Source text:
----
Aderemi, et al, examined the pattern of energy consumption in selected food companies in South-western Nigeria; identified the sources of electrical energy waste and assessed the effectiveness of the strategies for electrical energy savings in the industry. Four sub-sectors of food and drinks industry in the category of Small and Medium Enterprises were examined. They include; beverage, bakery and confectionery, grain mills and storage of cold food products. The study revealed that the pattern of electrical energy consumption in the food companies was mainly from generating set; this was due to either low voltage or epileptic power supply from national grid. Also, the study identified 12 direct sources that lead to electrical energy waste and inefficient energy utilization in the food industry. One of these, among others was the energy loss as a result of worn out or slack / misaligned belts that needed timely replacement or tensioning. Other indirect sources identified include lack of training and retraining of staff, power factor of electrical equipment, and equipment age, among others. A study carried out a comprehensive energy audit of Vitamalt Nigeria Plc, Agbara using portable thermal and electrical instruments with the objective of studying the pattern of energy consumption and identifying the possibilities of saving energy in the plant. A five year (2000- 2004) data on energy consumption of Vitamalt Nig. Plc was collected and analysed. The study showed that the Normalized performance indicator (NPI) calculated over the span of five years gave an average of 1.2 GJ/m2 indicating a fair range in energy performance level classification (1.0 – 1.2) while significant savings and improvement in energy usage is achievable. The authors concluded that maximizing efficiency of existing system, optimizing energy input requirement and significant capital investment in procuring new energy conserving equipment must be made for the energy performance level to fall into a good range classification (less than 0.8).

The increasing role of energy efficiency as a catalyst for sustainable industrial development is realism in the industrialized countries of the world. In Nigeria the story is different at the moment as the huge benefits derivable from adoption of energy efficiency and conservation measures by industries remain largely untapped due largely to lack of awareness of the economic and social benefits of energy efficiency measures. This, in addition to high incidence of power outages resulting to large scale use of own power generation and lack of investment capital have given rise to high specific energy content of goods produced by industries in Nigeria. The cumulative effect is loss of competitive edge in the global market by these industries and low after- tax

returns. This constitutes a major disincentive to investment and sustainable industrial growth. As a matter of utmost importance, industries in Nigeria should take advantage of opportunities in low level, low risk but high worth energy efficient measures that reduces the bottom line of any business enterprise. In so doing, a lead time will be created to pursue high-tech driven production processes that will find support at maturity in an already established energy efficient culture.

As earlier presented of the previous works on energy efficiency in Nigerian industries, none of these researchers discussed possible ways of achieving sustainable development in Nigeria in perspective of effective utilization of energy in manufacturing industries in the country. Therefore, the prime objectives of this paper are (i) to review energy consumption pattern in Nigeria (ii) to explore the potential sources to increase energy efficiency in industrial sector in Nigeria and (iii) to explore the role of industrial energy use in achieving sustainable development in Nigeria.
----
Provided material:
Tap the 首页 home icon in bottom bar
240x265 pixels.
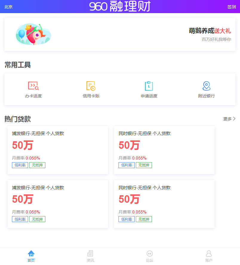click(x=31, y=254)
----
Goals:
(1) Write out the passage on energy efficiency in Nigerian industry word for word, starting at "returns. This constitutes" and ending at "energy efficient culture.".
(2) Carry the passage on energy efficiency in Nigerian industry forward from its last sentence.
The material is drawn from a separate source.

Solved problems:
(1)
returns. This constitutes a major disincentive to investment and sustainable industrial growth. As a matter of utmost importance, industries in Nigeria should take advantage of opportunities in low level, low risk but high worth energy efficient measures that reduces the bottom line of any business enterprise. In so doing, a lead time will be created to pursue high-tech driven production processes that will find support at maturity in an already established energy efficient culture.

(2)
Nigeria has an abundant supply of natural energy sources, both fossil and renewable. Energy plays a double role in Nigerias economy: as an input into all economic activities and as the mainstay of Nigerias foreign exchange earnings through the export of crude oil and, more recently, from increasing natural gas exports. Nigerias economy is heavily dependent on the oil sector and now on gas too, since both together account for 90-95% of export revenues, over 90% of foreign exchange earnings and nearly 80% of government revenues. The majority of Nigerias exports of crude are destined for markets in the United States and Western Europe with Asia becoming an increasingly important market of late.

The National energy is at present almost entirely dependent on fossil fuels and firewood which are depleting fast. According to Chendo, recent estimates indicated that the reserve for crude oil stood at about 23 billion barrels in 1998, natural gas 4293 billion m3 at the beginning of 1999, made up of 53% associated gas and 47% non associated gas. Coal and lignite stood at 2.7 billion tones, Tar sands at 31 billion barrels of oil equivalent and large-scale hydropower at 10,000 MW. Table 1 show various conventional and non- conventional energy sources and their estimated reserves in Nigeria.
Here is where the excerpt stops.